Correlation of max and min

Correlation of max and min#

Given $n$ iid Uniform(0, 1) variables $ X_1 \dots X_n$, denote min as $Y$ and max as $Z$

Min-max expectation#

Clearly

\[ P(Z \leq z) = \prod P(X_i \leq z) = z^n \]

\[ f_Z(z) = n z^{n-1} \]

\[ E[Z] = \int_0^1 z n z^{n-1} dz = n \int z^n dz = \frac{n}{n+1} \]

Not hard to see that $P(Y\leq y) = 1 - (1-y)^n $ and $ E[Y] = \frac{1}{n+1}$ similarly

#

We are now interested in conditional distribution $P(Y \leq y \mid Z \leq z) $

First consider $X_1, X_2 \sim \text{iid}$ $\text{Unif}(0, 1)$, and $Y = \min(X_1, X_2), Z = \max(X_1, X_2) $

Clearly $P(Y\leq y) = 1 - (1-y)^2 $ and $P(Z \leq z) = z^2$

When considering $ P(Y > y \mid Z \leq z) $, consider the plot below, where both axis are independent Unif(0, 1)

_Dataset content_
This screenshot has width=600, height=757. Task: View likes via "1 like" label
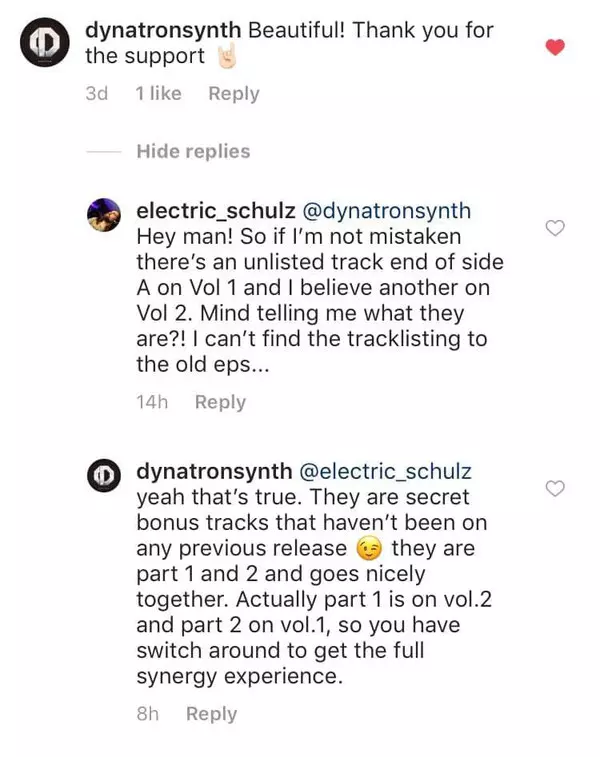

_Requests_
A. Answer these questions using the page on the min and max of uniform variables.
(i) What density $f_Z(z)$ does it give for the maximum $Z$ of $n$ variables?
(ii) What value does it state for $E[Y]$, the expected minimum?
(iii) For the case of two variables, what is $P(Z \leq z)$?
B. Pick up the page on the min and max of uniform variables after its final sentence and continue it.

_Exercise responses_
A.
(i) $f_Z(z) = n z^{n-1}$
(ii) $E[Y] = \frac{1}{n+1}$
(iii) $P(Z \leq z) = z^2$

B.
Obviously if $y > z$, this probability would be 0 as we must have $ Y \leq Z$. Assuming $y < z$:

We can see that $P(Y > y, Z \leq z) = (z-y)^2$, and that $P(Y \leq y, Z \leq z) = z^2 - (z-y)^2$,

Hence

\[ P(Y \leq y \mid Z \leq z) = \frac{P(Y \leq y, Z \leq z)}{P(Z \leq z)} = \frac{z^2 - (z-y)^2}{z^2} \]

which is the grey area below

import matplotlib.pyplot as plt
import matplotlib.patches as patches

y,z = 0.5, 0.8

fig, ax = plt.subplots()
unit_square = patches.Rectangle((0, 0), 1, 1, edgecolor='black', facecolor='white')
ax.add_patch(unit_square)
square_z = patches.Rectangle((0, 0), z, z, edgecolor='black', facecolor='lightgray')
ax.add_patch(square_z)
square_y = patches.Rectangle((y, y), z-y, z-y, edgecolor='black', facecolor='white')
ax.add_patch(square_y)

ax.plot([y, y], [0, z], color='black', linestyle='--', linewidth=1)
ax.plot([0, z], [y, y], color='black', linestyle='--', linewidth=1)


ax.set_xlim(0, 1)
ax.set_ylim(0, 1)
ax.set_aspect('equal')
ax.set_xticks([])
ax.set_yticks([])

ax.text(y, -0.01, r'$y$', ha='center', va='top', fontsize=12, clip_on=False)
ax.text(z, -0.01, r'$z$', ha='center', va='top', fontsize=12, clip_on=False)
ax.text(-0.01, y, r'$y$', ha='right', va='center', fontsize=12, clip_on=False)
ax.text(-0.01, z, r'$z$', ha='right', va='center', fontsize=12, clip_on=False)
ax.text(1, -0.01, r'$1$', ha='center', va='top', fontsize=12, clip_on=False)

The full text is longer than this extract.